• _Data records_:
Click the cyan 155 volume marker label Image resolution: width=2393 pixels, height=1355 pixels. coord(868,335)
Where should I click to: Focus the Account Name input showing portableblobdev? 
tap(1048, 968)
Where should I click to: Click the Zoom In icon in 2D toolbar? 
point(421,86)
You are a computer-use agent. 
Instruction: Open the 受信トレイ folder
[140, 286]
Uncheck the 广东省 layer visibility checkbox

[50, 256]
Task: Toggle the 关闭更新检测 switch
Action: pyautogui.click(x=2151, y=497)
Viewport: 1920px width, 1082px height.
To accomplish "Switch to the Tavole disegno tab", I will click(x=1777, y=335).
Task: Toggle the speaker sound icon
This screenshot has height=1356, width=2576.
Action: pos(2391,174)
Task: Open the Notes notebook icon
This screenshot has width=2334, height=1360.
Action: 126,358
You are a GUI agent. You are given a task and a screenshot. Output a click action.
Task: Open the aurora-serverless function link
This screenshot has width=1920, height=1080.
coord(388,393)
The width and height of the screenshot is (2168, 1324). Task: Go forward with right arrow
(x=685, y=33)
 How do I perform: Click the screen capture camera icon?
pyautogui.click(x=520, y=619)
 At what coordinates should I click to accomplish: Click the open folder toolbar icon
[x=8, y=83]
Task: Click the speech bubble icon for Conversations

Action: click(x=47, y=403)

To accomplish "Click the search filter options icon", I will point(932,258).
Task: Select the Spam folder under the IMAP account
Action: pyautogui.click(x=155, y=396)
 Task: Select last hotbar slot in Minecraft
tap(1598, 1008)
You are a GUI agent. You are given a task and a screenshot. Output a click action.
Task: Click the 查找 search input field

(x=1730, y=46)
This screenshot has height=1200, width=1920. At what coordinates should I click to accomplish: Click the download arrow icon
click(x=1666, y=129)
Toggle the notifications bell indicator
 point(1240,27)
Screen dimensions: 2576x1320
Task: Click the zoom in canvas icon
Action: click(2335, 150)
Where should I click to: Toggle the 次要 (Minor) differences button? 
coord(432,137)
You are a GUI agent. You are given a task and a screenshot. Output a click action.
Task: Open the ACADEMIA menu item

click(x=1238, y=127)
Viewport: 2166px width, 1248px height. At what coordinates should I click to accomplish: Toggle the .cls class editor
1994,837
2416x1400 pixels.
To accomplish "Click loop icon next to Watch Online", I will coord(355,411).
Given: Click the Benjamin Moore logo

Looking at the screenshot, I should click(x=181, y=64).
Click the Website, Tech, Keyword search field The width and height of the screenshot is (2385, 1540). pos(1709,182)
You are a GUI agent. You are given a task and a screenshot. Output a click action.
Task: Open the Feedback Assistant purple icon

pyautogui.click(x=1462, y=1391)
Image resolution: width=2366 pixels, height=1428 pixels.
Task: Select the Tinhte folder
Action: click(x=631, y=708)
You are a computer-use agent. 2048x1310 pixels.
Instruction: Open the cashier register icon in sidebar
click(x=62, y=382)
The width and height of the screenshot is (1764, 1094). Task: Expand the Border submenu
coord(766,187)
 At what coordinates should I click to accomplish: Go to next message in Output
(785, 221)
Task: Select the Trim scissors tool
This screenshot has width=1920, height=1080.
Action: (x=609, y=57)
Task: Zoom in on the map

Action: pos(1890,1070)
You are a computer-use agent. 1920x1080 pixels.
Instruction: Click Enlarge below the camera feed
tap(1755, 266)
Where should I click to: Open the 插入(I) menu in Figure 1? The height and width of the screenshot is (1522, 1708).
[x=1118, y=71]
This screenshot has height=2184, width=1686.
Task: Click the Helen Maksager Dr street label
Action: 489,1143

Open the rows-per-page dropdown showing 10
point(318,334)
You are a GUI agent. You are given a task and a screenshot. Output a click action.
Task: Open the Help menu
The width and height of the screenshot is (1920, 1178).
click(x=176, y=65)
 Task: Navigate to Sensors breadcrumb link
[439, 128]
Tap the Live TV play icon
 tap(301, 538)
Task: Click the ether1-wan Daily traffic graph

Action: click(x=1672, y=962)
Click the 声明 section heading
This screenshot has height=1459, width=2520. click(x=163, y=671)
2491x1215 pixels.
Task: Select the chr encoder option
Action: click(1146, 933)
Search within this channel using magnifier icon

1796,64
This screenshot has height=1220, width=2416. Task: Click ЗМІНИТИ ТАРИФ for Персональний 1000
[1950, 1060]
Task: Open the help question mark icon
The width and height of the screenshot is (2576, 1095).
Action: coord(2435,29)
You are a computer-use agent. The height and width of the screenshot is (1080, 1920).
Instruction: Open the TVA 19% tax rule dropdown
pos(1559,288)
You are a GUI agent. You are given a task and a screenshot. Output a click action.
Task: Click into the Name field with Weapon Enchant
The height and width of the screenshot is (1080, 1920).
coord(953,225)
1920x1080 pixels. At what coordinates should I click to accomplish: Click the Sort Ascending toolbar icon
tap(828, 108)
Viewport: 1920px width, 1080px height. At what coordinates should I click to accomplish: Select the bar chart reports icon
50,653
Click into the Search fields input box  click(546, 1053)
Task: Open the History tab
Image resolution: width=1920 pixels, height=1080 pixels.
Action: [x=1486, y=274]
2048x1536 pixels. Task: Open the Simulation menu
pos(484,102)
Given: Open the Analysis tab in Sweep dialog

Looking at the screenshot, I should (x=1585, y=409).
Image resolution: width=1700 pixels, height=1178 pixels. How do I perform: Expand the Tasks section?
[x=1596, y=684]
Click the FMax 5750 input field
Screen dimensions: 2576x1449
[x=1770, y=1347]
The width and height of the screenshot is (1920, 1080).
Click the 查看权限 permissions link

• _What you are asked to do_:
Tally every line of the listing that holds the string "computer", then give the number by itself.

• _Result for this task_:
4